### Untersuchter Text
>>>>>
B[l]ogbuch #10 – Auf Abwegen. Teil 1
Ich weiß nicht, was nach Monte Cucco passiert ist, aber irgendwie ging alles den Bach runter. Wahrscheinlich nahm in Grossetto alles seinen Lauf. Ich kann mich auch nicht mehr dran erinnern, was zwischen den beiden Orten passiert ist. Vielleicht weil alles beschissen war oder weil ich lange nicht mehr geschrieben habe.
Grossetto erreiche ich am Mittag und da die Restaurants alle dicht sind, bin ich gezwungen bei Burger King zu essen oder mit leerem Magen zu fahren. „Nun ja, vielleicht ist es ja besser als in Deutschland.“, denke ich mir. Aber nein. Es ist der gleiche Mist, wie wir hier serviert bekommen. Sowieso ist Grossetto eine Stadt die nur aus Wohnblöcken, Billig-Läden und Shopping-Malls mit ihren riesigen Parkplätzen zu bestehen scheint. Ein absolutes Drecksloch.
<<<<<
### Aufgaben
A – Erklären Sie anhand des Blogeintrags, warum in Grossetto bei Burger King gegessen wird.
B – Woraus scheint Grossetto laut dem Blogeintrag zu bestehen?
C – Drucken Sie aus dem Blogeintrag die Stelle von "B[l]ogbuch #10 –" bis "mehr geschrieben habe." wortgetreu ab.

### Gespeicherte Einträge
>>>>>
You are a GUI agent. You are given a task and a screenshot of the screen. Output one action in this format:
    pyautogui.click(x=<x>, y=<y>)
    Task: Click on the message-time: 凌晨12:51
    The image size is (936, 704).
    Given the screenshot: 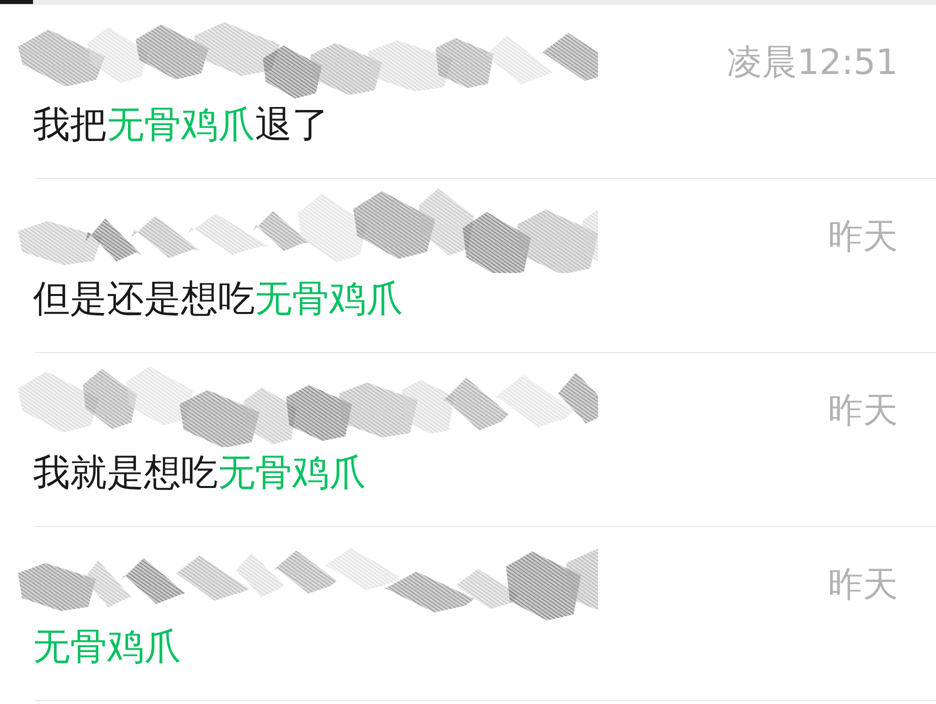 What is the action you would take?
    pyautogui.click(x=812, y=64)
    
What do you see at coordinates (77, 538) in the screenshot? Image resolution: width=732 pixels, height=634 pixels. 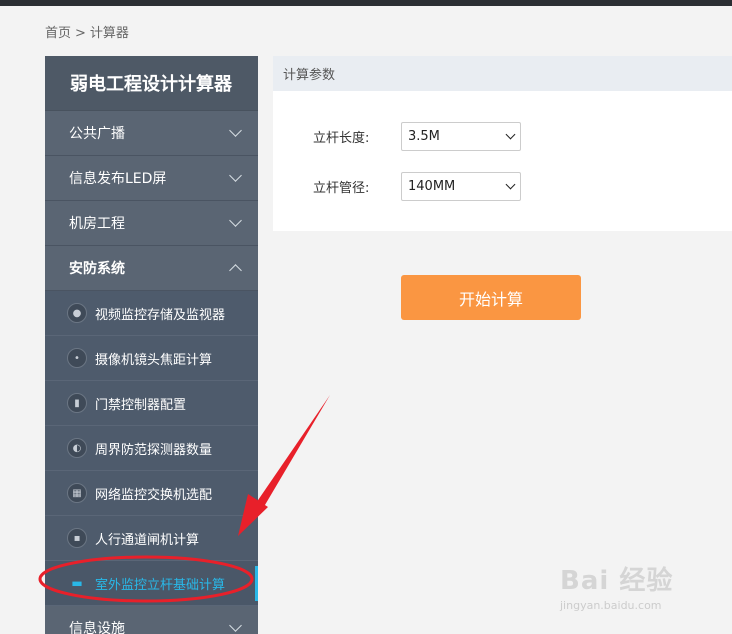 I see `turnstile-icon: ▪` at bounding box center [77, 538].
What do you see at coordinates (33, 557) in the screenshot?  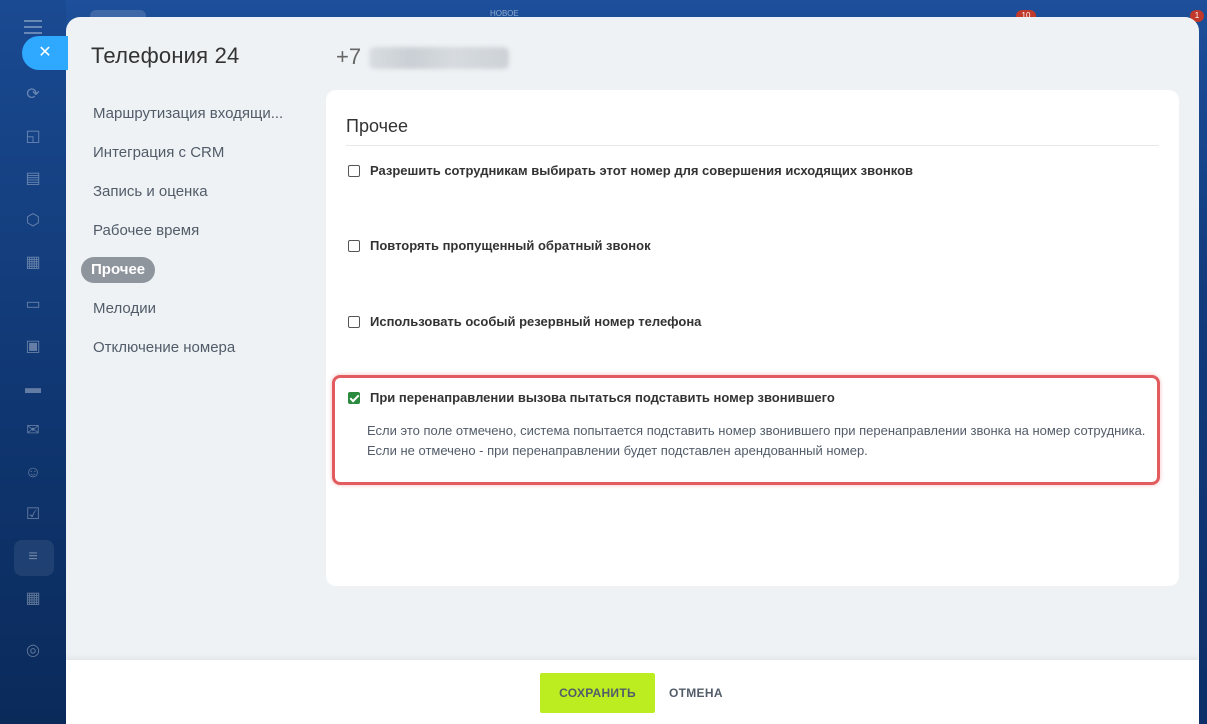 I see `filter-icon: ≡` at bounding box center [33, 557].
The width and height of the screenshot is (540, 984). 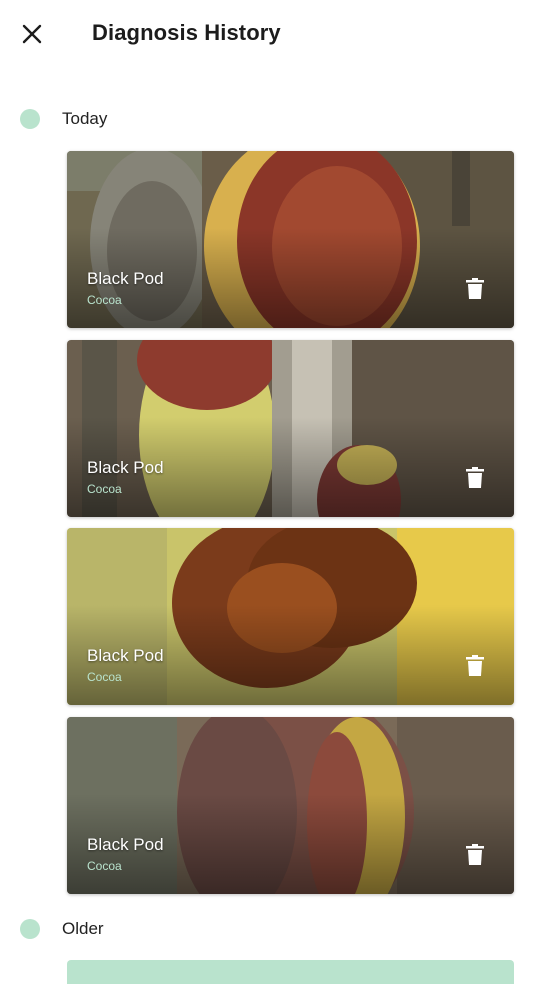 I want to click on close-button, so click(x=32, y=34).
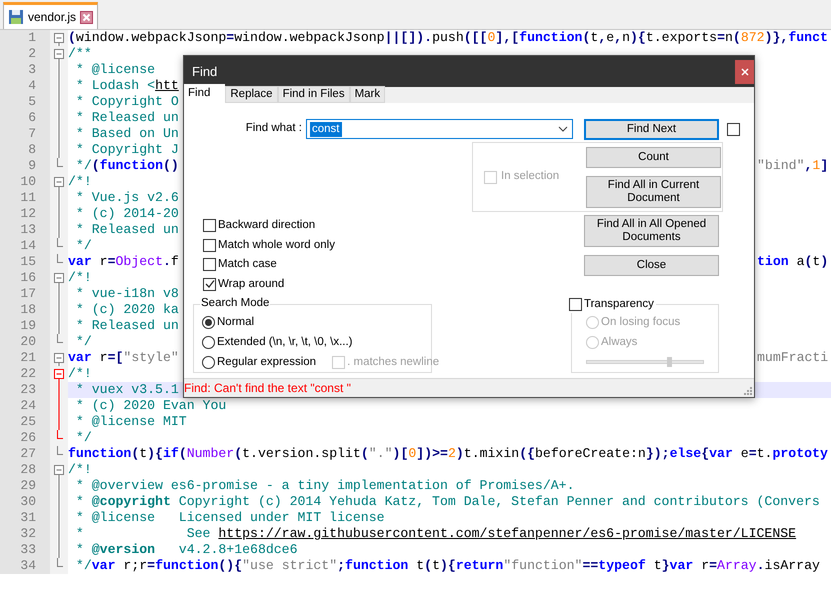 This screenshot has height=592, width=831. I want to click on link: https://raw.githubusercontent.com/stefanpenner/es6-promise/master/LICENSE, so click(507, 534).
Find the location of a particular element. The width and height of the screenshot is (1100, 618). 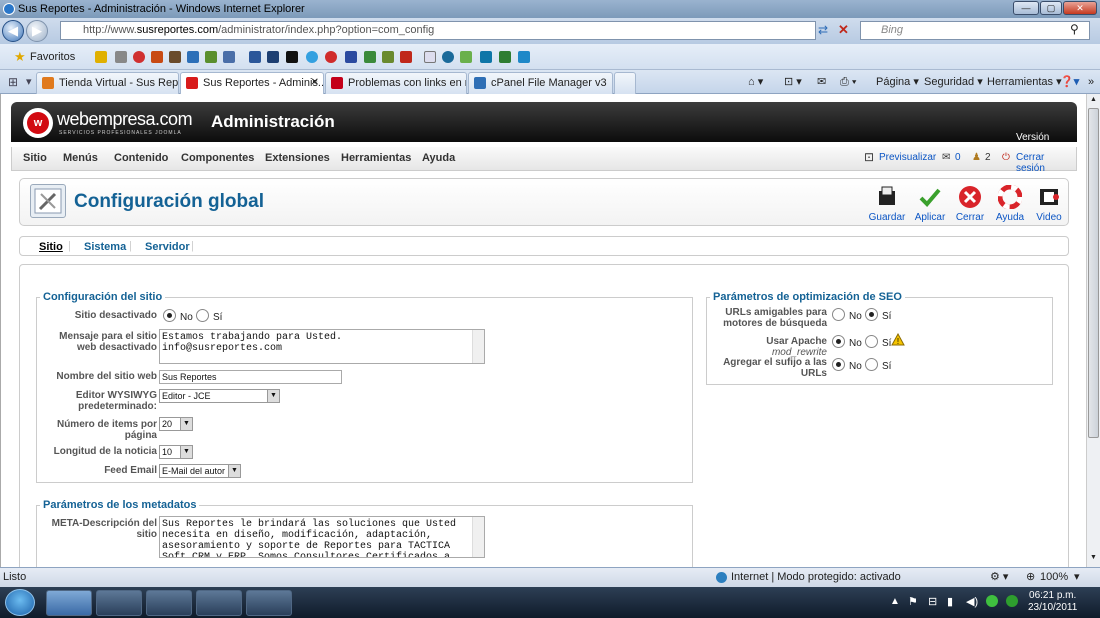

feeds-icon: ⊡ ▾ is located at coordinates (793, 82).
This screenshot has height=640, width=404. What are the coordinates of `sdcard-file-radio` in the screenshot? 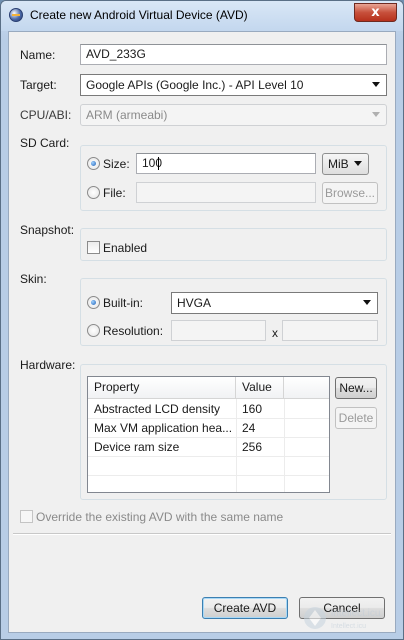 It's located at (94, 192).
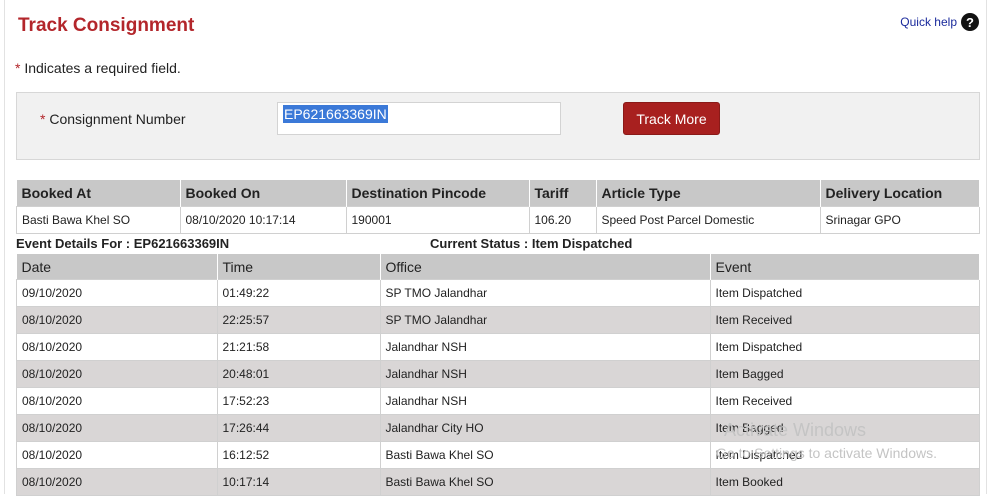  I want to click on col-booked-on: Booked On, so click(264, 194).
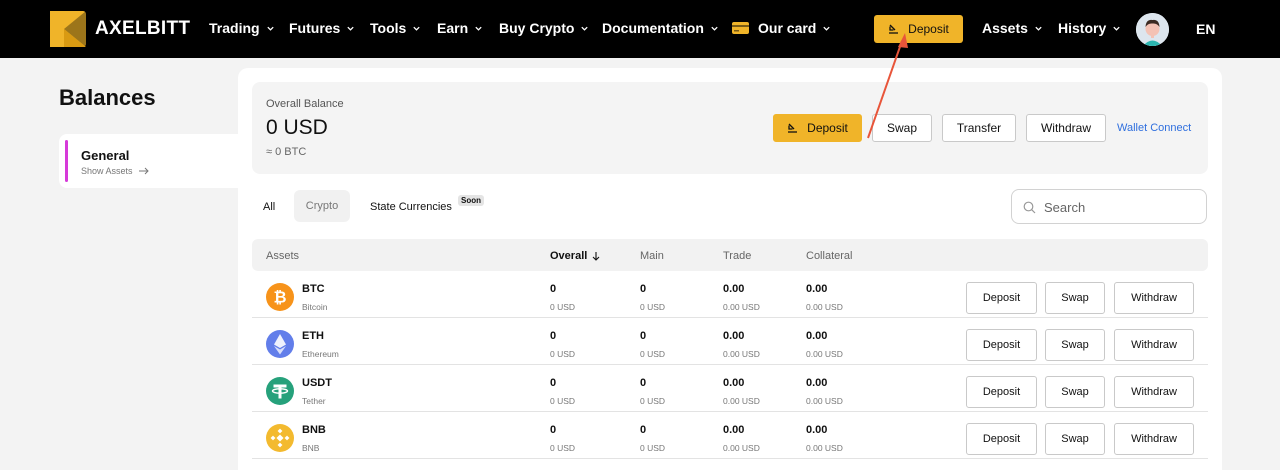  What do you see at coordinates (315, 28) in the screenshot?
I see `nav-futures-label: Futures` at bounding box center [315, 28].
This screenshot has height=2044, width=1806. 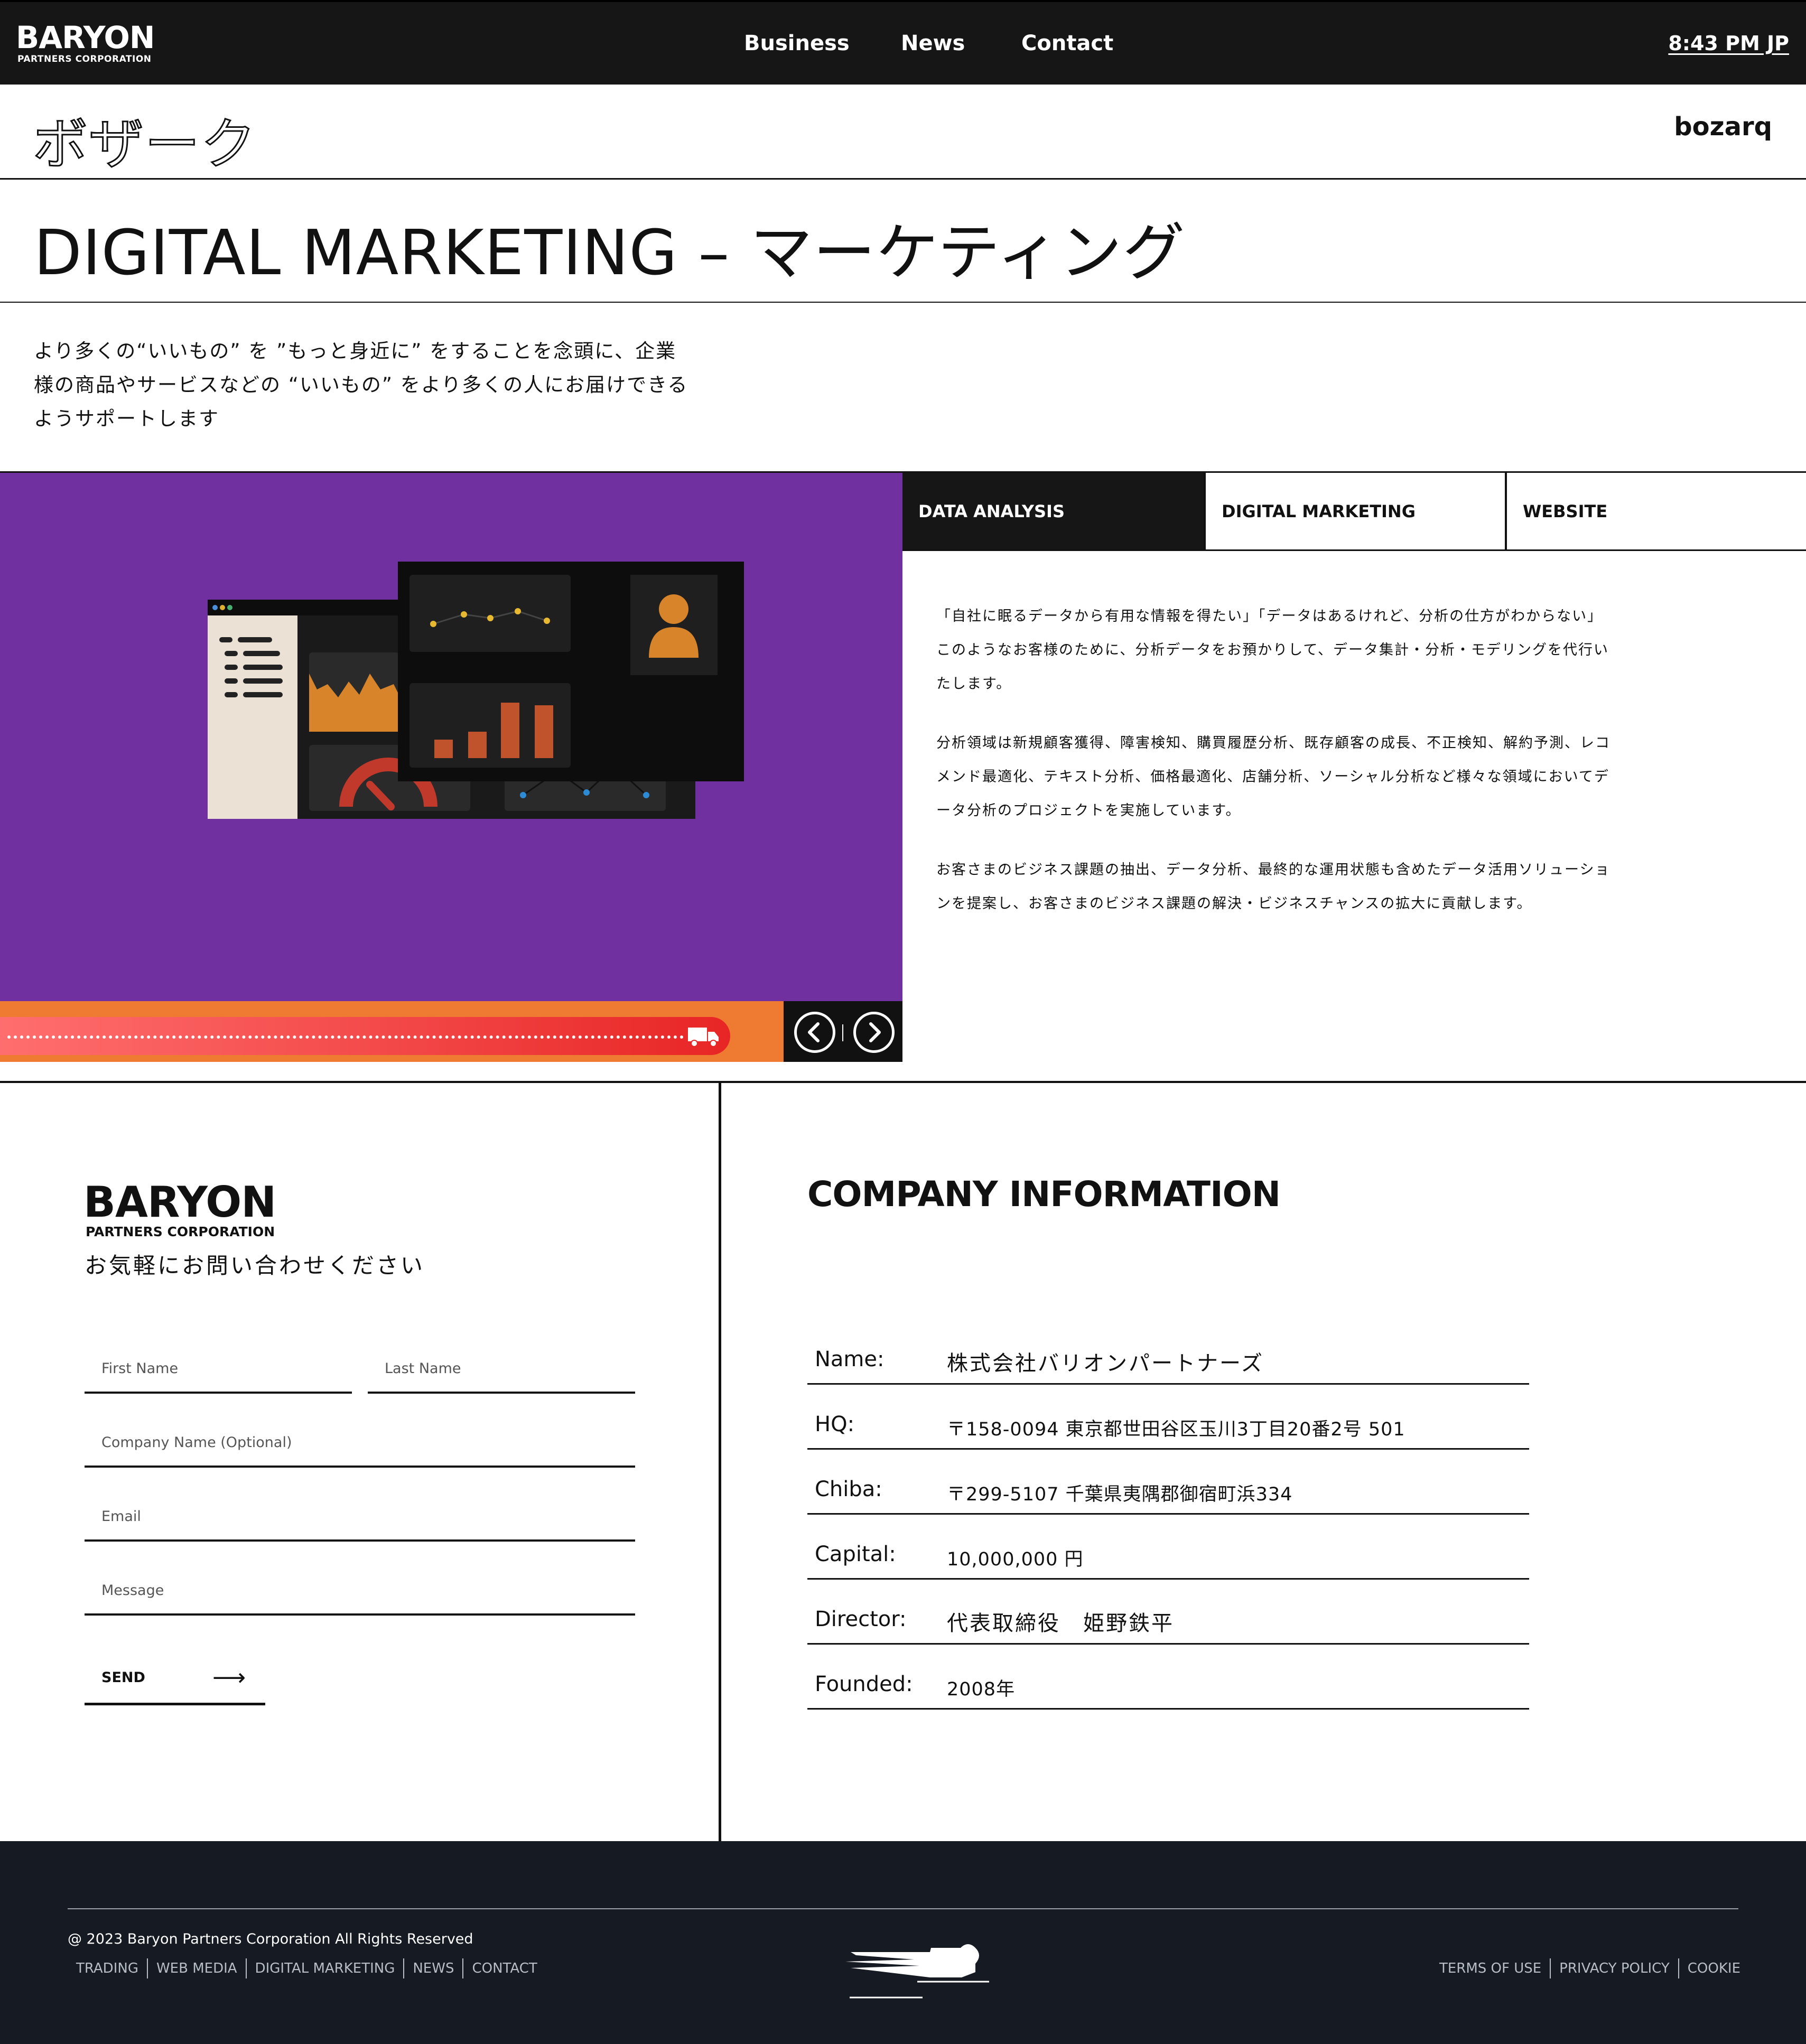 What do you see at coordinates (346, 1037) in the screenshot?
I see `progress-dots` at bounding box center [346, 1037].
<<<<<
### Ergebnisse je Aufgabe
A – Bei der Ankunft in Grossetto am Mittag sind alle Restaurants geschlossen. Deshalb bleibt nur die Wahl, bei Burger King zu essen oder mit leerem Magen weiterzufahren.

B – Aus Wohnblöcken, Billig-Läden und Shopping-Malls mit ihren riesigen Parkplätzen.

C –
B[l]ogbuch #10 – Auf Abwegen. Teil 1
Ich weiß nicht, was nach Monte Cucco passiert ist, aber irgendwie ging alles den Bach runter. Wahrscheinlich nahm in Grossetto alles seinen Lauf. Ich kann mich auch nicht mehr dran erinnern, was zwischen den beiden Orten passiert ist. Vielleicht weil alles beschissen war oder weil ich lange nicht mehr geschrieben habe.